Recentemente il Governo, incalzato dal nostro Cartello “insieme contro l’azzardo” nel c.d. question timedella società civile, opportunamente ripreso e pubblicato dall’Organo di informazione Vita.it, ha certificato la sua difficoltà a pronunciare la sola parola gioco d’azzardo tanto da non dare risposte proprio al mondo che aveva riposto in questa compagine politica e di governo importanti aspettative. Evidentemente anche per l’attuale Governo, la tassazione assicurata dall’azzardo costituisce ancora elemento costitutivo del bilancio dello Stato. Anche il Movimento 5 stelle preferisce rimanere sulla scia tracciata dai precedenti governi. I temi posti nel question timesono tutti miranti a fare chiarezza sulla materia e più precisamente sono un invito al Governo a rendere concrete le promesse fatte agli italiani in campagna elettorale. All’indomani dell’insediamento di questo governo già dal 25 ottobre 2018 tutti i movimenti no slot avevano fatto pervenire al Governo 10 irrinunciabili punti tra cui si chiedeva maggiore trasparenza nei contratti di concessione e sugli assetti societari. Nulla di quanto richiesto è successo ad oggi.

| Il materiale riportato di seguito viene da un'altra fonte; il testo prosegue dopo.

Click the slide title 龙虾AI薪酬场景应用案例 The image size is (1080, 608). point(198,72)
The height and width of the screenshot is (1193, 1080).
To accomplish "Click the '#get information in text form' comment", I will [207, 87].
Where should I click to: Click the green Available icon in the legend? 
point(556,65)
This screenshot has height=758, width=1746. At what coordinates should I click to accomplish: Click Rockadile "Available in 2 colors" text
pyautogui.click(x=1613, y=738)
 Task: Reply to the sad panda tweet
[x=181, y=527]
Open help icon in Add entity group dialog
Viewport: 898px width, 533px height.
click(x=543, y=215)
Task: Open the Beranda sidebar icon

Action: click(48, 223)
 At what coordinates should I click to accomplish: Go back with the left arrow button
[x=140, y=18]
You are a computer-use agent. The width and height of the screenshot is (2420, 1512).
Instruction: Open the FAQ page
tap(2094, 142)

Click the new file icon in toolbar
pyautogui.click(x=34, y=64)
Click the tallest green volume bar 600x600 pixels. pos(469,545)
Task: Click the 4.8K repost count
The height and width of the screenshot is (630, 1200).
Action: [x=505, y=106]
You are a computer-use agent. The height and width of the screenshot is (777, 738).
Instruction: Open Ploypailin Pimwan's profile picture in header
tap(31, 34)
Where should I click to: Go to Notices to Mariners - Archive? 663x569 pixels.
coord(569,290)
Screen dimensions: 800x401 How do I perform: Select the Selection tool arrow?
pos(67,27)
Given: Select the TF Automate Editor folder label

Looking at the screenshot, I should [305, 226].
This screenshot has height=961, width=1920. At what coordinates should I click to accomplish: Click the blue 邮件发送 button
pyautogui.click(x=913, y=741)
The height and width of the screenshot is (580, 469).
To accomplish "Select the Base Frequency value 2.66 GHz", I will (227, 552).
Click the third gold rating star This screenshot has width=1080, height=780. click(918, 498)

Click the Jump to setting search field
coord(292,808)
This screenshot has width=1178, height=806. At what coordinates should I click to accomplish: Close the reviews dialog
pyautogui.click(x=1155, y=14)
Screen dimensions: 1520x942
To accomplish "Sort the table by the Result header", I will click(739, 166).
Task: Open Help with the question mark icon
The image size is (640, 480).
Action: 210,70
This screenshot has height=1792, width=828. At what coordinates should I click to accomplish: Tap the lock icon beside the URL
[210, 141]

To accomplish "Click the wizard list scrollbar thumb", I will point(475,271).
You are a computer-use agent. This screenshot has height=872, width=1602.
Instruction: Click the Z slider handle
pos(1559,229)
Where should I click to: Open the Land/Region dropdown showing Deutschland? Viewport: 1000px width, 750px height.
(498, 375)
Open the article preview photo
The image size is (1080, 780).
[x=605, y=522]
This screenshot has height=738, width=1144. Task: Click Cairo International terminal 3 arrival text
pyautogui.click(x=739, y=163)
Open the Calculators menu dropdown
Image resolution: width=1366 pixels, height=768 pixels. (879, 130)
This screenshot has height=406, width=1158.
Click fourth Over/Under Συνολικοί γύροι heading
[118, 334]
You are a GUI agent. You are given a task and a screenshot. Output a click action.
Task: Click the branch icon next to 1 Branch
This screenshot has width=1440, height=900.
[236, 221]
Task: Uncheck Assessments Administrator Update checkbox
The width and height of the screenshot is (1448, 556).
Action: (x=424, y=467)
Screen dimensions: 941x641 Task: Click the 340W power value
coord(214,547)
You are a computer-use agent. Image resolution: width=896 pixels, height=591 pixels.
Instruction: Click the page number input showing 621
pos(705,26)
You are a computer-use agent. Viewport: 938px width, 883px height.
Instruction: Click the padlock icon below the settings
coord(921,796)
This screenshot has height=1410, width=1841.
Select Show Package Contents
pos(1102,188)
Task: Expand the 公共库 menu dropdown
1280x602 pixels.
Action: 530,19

Torniamo all'origine: al potere dei senza potere

Bisogna ritornare all’origine. La politica non ha avuto la forza necessaria di imporsi allo strapotere economico delle concessionarie. Eppure, i cittadini italiani, con ogni strumento, hanno rimarcato al Governo la necessità di eliminare l’offerta di azzardo accanto alle scuole, alle chiese piuttosto che accanto agli oratori. Si deve ritornare in modo più incisivo sui territori perché ogni qual volta si fa mancare il consenso popolare alla politica, aumenta il potere contrattuale nei confronti di un Decisore pubblico sempre più impreparato e sempre più prono a tutelare gli interessi legati alle entrate erariali onde consentire di far quadrare il bilancio dello Stato. In definitiva, lo Stato non riuscendo a far partire l’economa sana, non riuscendo a garantire l’occupazione, preferisce anch’egli azzardare. Solo così si sconfigge questo cancro di massa alimentato da una pessima politica. Le associazioni, le campagne e i movimenti di contrasto al gioco d’azzardo patologico, per loro scopo sociale, non cedano alle lusinghe di chi per trenta denari chiede un arretramento. Ne va della nostra coscienza individuale e collettiva, ne va del futuro dei nostri figli. Avv. Attilio Simeone

* ​Avvocato, Membro Comitato di Solidarietà Antiracket e Antiusura – Ministero dell’Interno, Coordinatore Nazionale Cartello “Insieme contro l’Azzardo” e Consulente Commissione Parlamentare Antimafia.